Note that we don't introduce a new type for a dict/key pair. It is
just a tuple, so all tuple operations such as equality and selection
are valid for D#K.

SYNTACTIC EXTENSION FOR CALCULATING WITH MAPS

Oz has a number of data structures which may be used to hold mappings:
records, chunks, objects, and dictionaries (where the latter is a
mutable mapping). 

* We extend the '.' operator to support mutable mappings. E1.E2
  returns the value bound to key E2 in E1. This is the existing
  behaviour (with Denys' extension to work for mutable mappings:
  dictionaries and arrays).

* We add a new multifix operator '. :=', E1 . E2 := E3 requires E1 to
  be a mutable mapping. It replaces the value bound to E2 in E1 with
  the value of E3. Note that (E1.E2) := E3 isn't operator '. :='
  because of the parenthesis.  (E1.E2) := E3 is defined by the rules
  for E1.E2 and then :=.

Summarizing, D.K := V is equivalent to D#K := V and D.K is equivalent
to @(D#K).

(This behaves almost identically to the existing implementation of '.' 
support for Dictionarys. The only difference is that (D.K) := V is
currently identical to D.K := V)

This syntax also allows atomic exchange:

X = D.K := foo

SEMANTICS

We assume that the syntactic abstractions D.K := V and D.K are
translated to D#K := V and  @(D#K) respectively.

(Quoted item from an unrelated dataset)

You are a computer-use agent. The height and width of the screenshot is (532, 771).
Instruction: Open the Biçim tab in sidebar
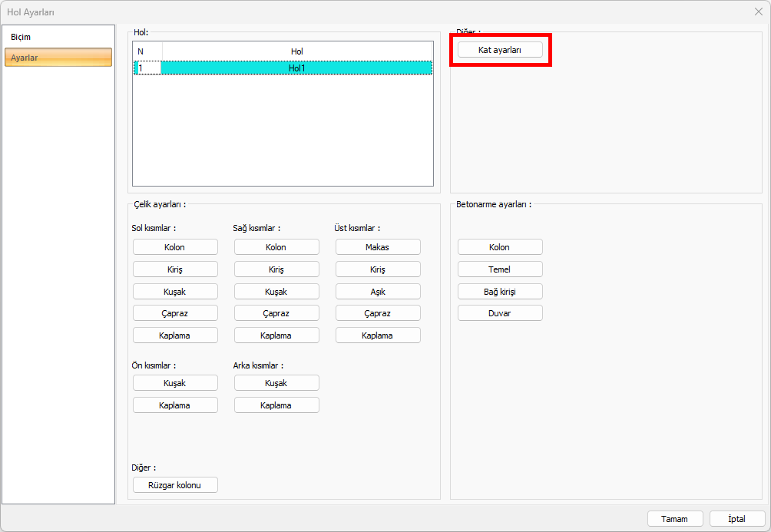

Now we can define a translation of our extension to Oz.

@ E == case E of
            (D#K) then {Dictionary.get D K}
           else if {IsCell E} then
                     {Access E}
                   else
                     {Obj.access self E} % Equiv to current @E
                   end
           end

Note, @ already works for object attributes, we have used a dummy
routine Obj.access to describe the current behaviour of @.

If E is not a mutable entity then the routine will return a suitable
error.

E1 := E2 == case E1 of
                    (D#K) then {Dictionary.put D K E2}
               else if {IsCell E} then
                        {Assign E1 E2}
                       else
                        E1 <- E2
                       end
               end

If E is not a mutable entity then the routine will return a suitable
error.

X = E1 := E2 == atomic
                      X = @E1
                      E1 := E2
                    end

where 'atomic ... end' is pseudo code indicating that the contents
must be implemented atomically.